New patent group threatens to derail 4K HEVC video streaming

A new industry group called HEVC Advance is threatening to demand royalties for the new HEVC video codec that could halve the bandwidth required for streaming online video, or offer higher resolutions with the same bandwidth usage. The organization is promising to demand a royalty of 0.5 percent of revenue from any broadcaster that uses the codec. This move could re-ignite the arguments surrounding video codecs on the Web, and may well jeopardize services such as Netflix's year old 4K streaming service.

H.264, the de facto standard for video compression in online streaming video, has long had a shadow cast over its existence due to its patents and the royalties that must be paid for their licensing. A consortium called MPEG LA, representing many of the different patent holders that have intellectual property relevant to H.264 including Apple, Samsung, and Fujitsu, collects royalties on H.264 encoder and decoder hardware and software. However, to ensure that H.264 remained attractive and viable to online streaming services such as YouTube and Netflix, MPEG LA has committed to not charging any kind of a content-based royalty.
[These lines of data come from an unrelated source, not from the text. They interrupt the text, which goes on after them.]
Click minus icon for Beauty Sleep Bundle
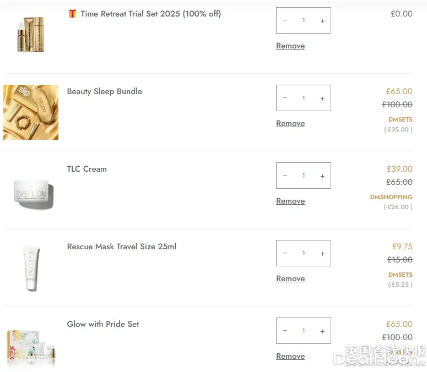 coord(285,99)
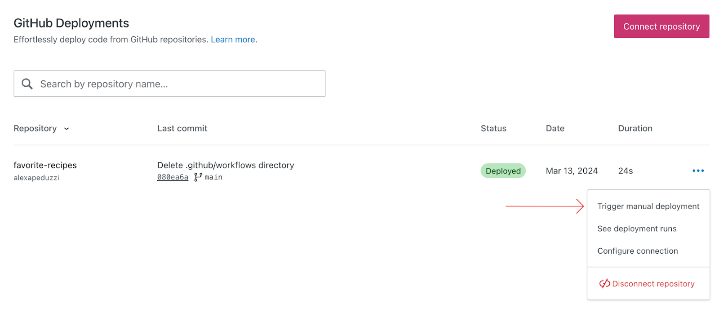Click the green Deployed status badge
Viewport: 719px width, 313px height.
pyautogui.click(x=503, y=171)
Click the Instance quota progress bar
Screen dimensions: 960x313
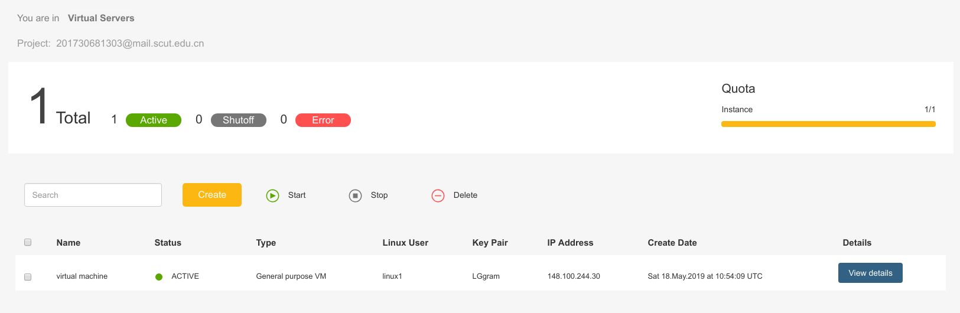[828, 124]
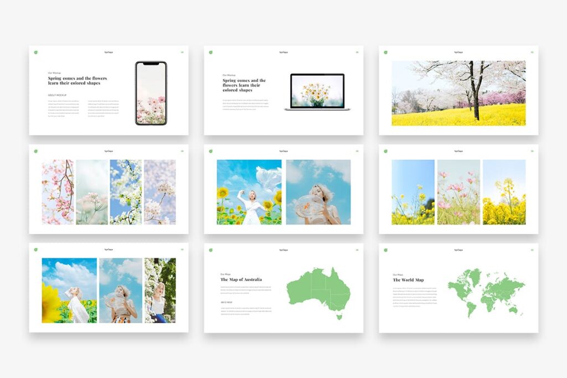Select the iPhone mockup showing pink flowers
This screenshot has height=378, width=567.
point(151,92)
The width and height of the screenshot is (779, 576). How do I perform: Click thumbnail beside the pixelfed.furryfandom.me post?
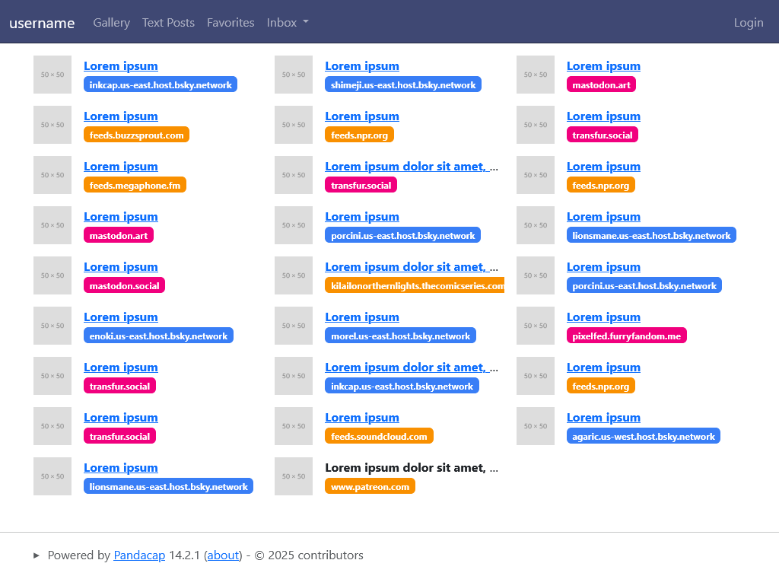coord(536,326)
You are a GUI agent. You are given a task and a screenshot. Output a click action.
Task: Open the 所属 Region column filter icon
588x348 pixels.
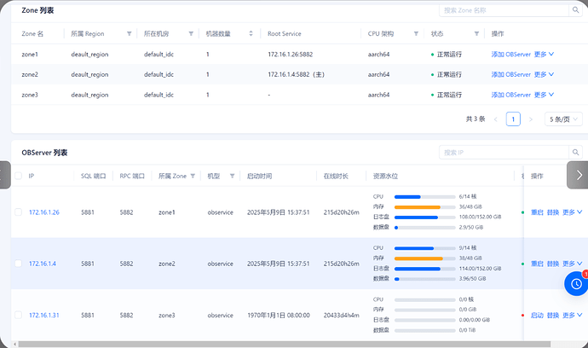click(130, 33)
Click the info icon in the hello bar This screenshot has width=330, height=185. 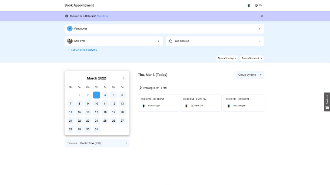67,16
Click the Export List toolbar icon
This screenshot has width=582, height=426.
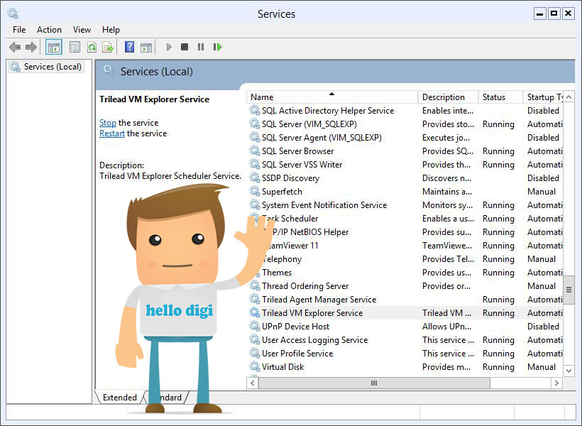pyautogui.click(x=108, y=47)
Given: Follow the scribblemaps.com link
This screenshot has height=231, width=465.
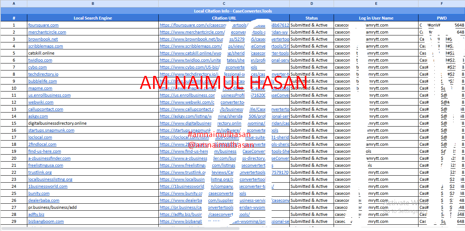Looking at the screenshot, I should [45, 46].
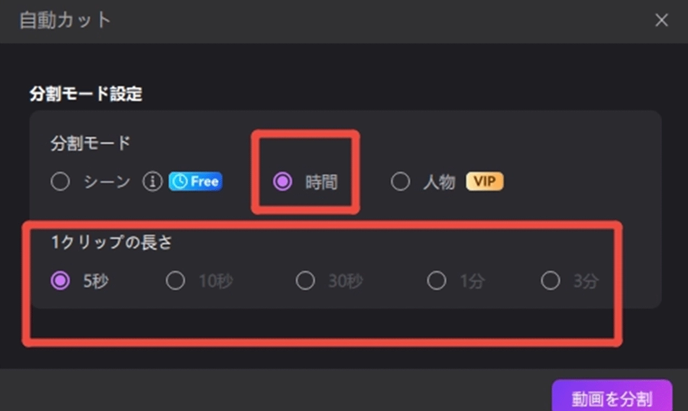Set clip length to 10秒
688x411 pixels.
tap(175, 280)
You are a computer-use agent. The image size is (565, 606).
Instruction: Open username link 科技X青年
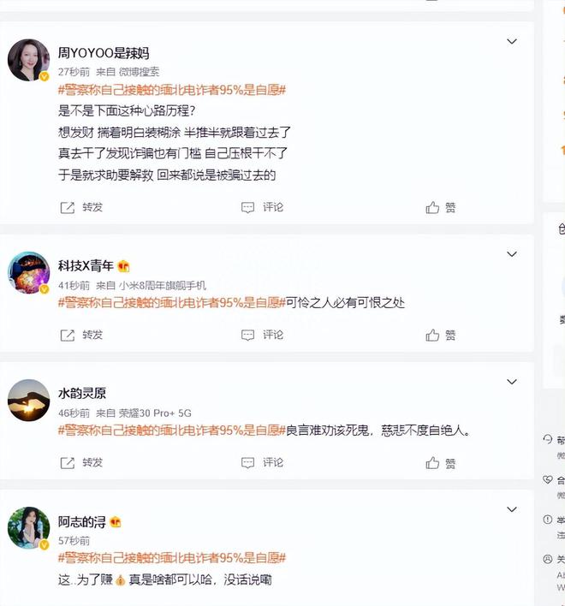coord(86,265)
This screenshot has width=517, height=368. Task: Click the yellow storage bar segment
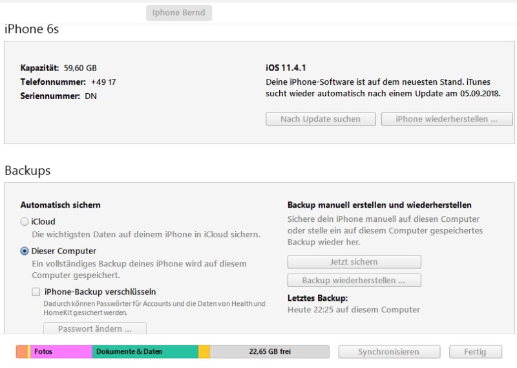pos(204,352)
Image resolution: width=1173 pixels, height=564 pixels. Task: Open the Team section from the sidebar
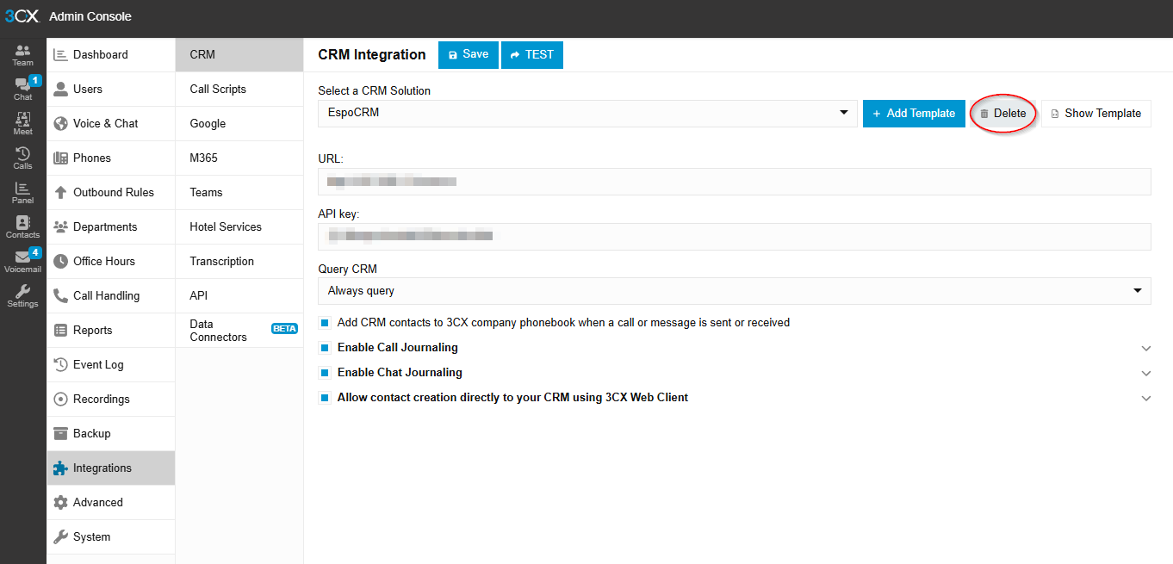coord(22,53)
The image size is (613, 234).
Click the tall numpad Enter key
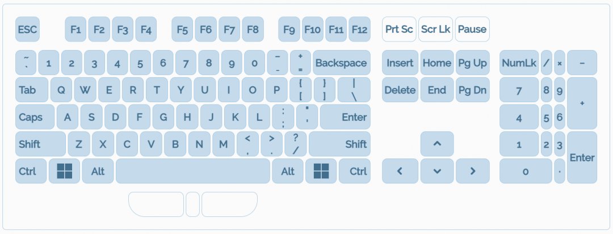pyautogui.click(x=582, y=157)
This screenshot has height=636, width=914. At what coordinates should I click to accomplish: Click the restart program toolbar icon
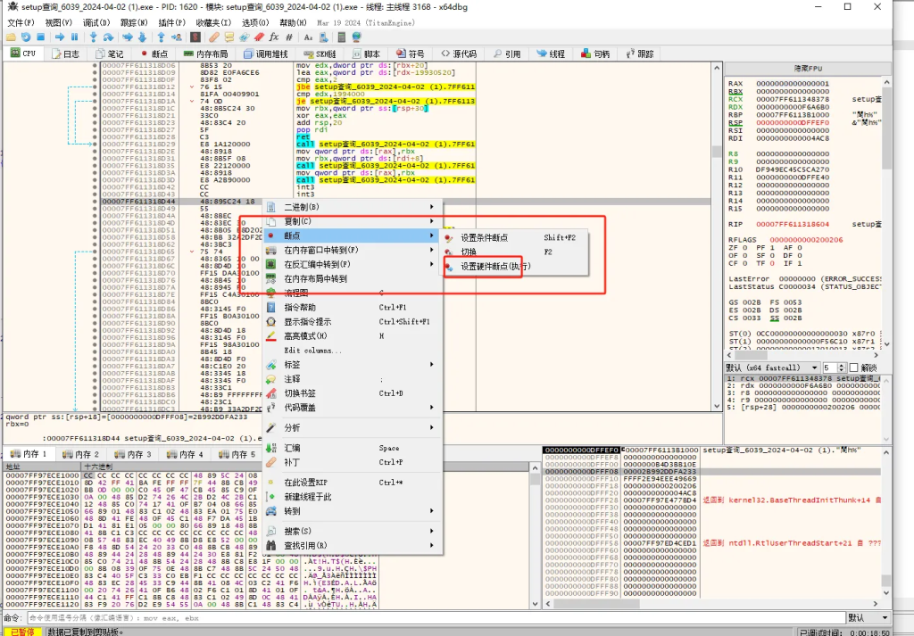coord(27,37)
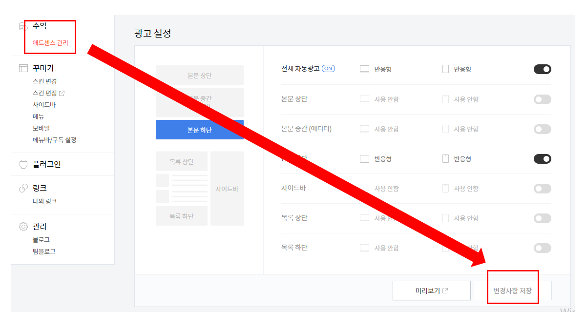
Task: Click the plug icon beside 플러그인
Action: pos(22,164)
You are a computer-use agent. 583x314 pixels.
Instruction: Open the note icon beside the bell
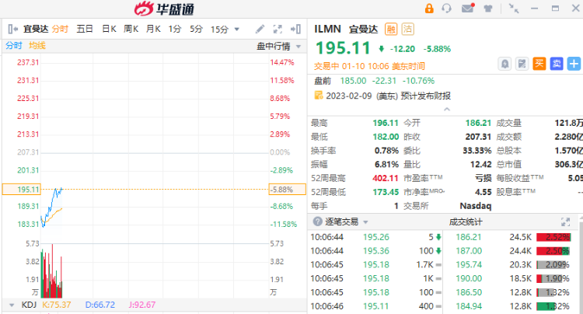pos(522,64)
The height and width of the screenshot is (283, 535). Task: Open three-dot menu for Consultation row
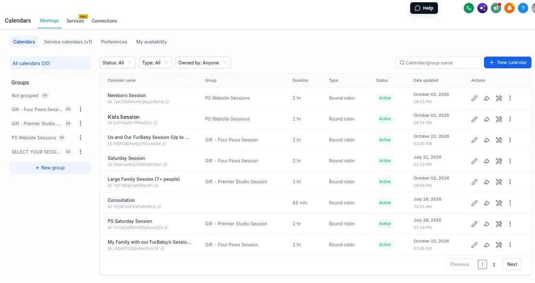click(x=510, y=203)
This situation wasn't perfect, in particular presenting a problem for open source software decoders. Mozilla for a long time refused to support H.264 in Firefox, as it had no good way of paying the royalties that an integrated decoder would incur, and further felt that the Web should not settle on a patent-encumbered specification. After a long period of reflection, and in particular the growing realization that H.264 was far and away the market share leader, Mozilla eventually relented. First it built support for hardware-based playback—a workaround, of sorts, as the hardware manufacturers had already paid the licensing fees—and this was later followed by a donated software decoder from Cisco, with the networking company footing the bill.